Black America does not lack role models among the high flyers of the high tech industry, as demonstrated by eAccess Corp's annual award "The 50 Most Important African-Americans in Technology", created in 1999 following an exhibition on black technology innovators at San Jose's Tech Museum of Innovation. Past awardees include Dr Mark Dean, the IBM vice president who holds three of the original nine IBM computer patents on which all PCs are based. Dean is on the 2001 50 Most Important African-Americans in Technology list, as is former Oracle President Michael Fields, CEO of the Fields Group.
Other awardees include Dr. Lydia Thomas, President and CEO of Mitretek, who was honored on the 2004 list, and Dr. Dhyana Ziegler, Assistant Vice President for Instructional Technology and Academic Affairs at Florida A&M University (FAMU), who was on the list for 2002-2004. The 2004 award list for 50 Most Important African-Americans in Technology is available on blackengineer.com.
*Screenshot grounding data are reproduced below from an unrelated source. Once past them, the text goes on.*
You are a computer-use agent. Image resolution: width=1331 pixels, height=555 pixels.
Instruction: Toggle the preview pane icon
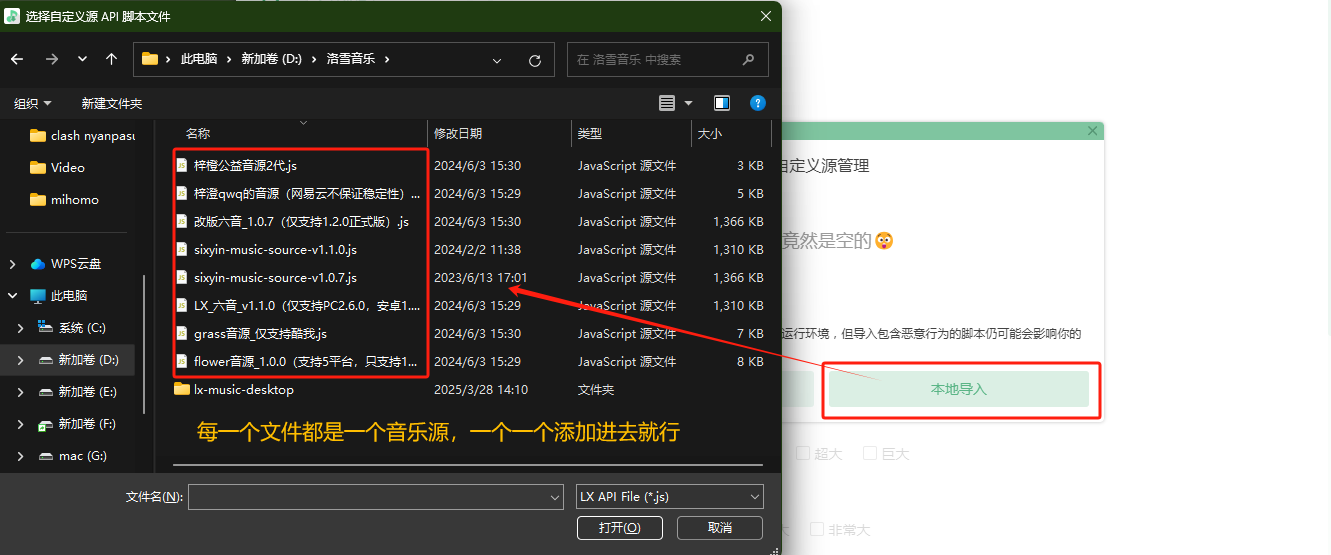pos(722,103)
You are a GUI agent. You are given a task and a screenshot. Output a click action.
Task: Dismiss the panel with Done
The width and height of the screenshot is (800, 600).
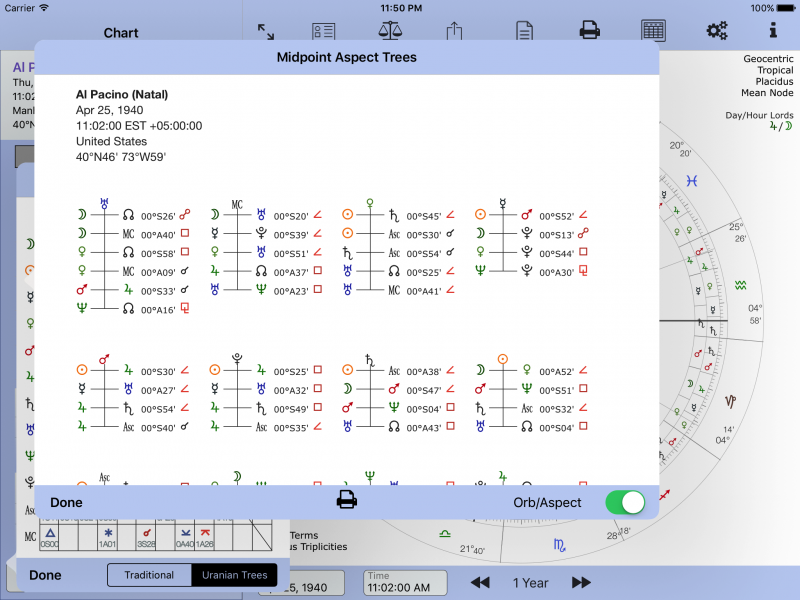point(66,502)
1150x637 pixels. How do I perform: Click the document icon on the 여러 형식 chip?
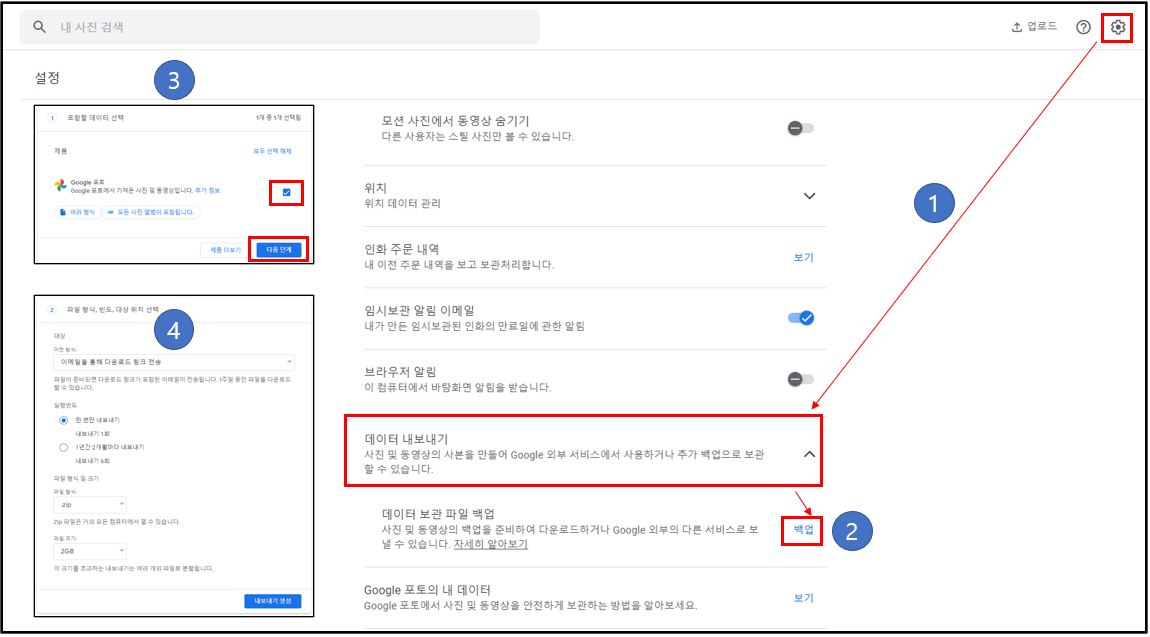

Blackengineer.com has also released the list The 2006 Top Black Technology Entrepreneurs: Helping America Lead the Way.
Although a career in the high tech field is not the only way to success, the mental discipline and self-confidence gained from rigorous science/engineering education as well as the life skills and financial security built up from years of working in the technology sector can pave the way for individuals to pursue their dreams outside of the science/engineering fields when they so choose. Two examples being Lalita Tademy, the Sun Microsystems VP who left Sun to become a best-selling novelist, and Lisa Whaley, a computer programmer who achieved corporate success as an IBM VP for many years before changing direction to launch a new career as a motivational speaker and successful writer.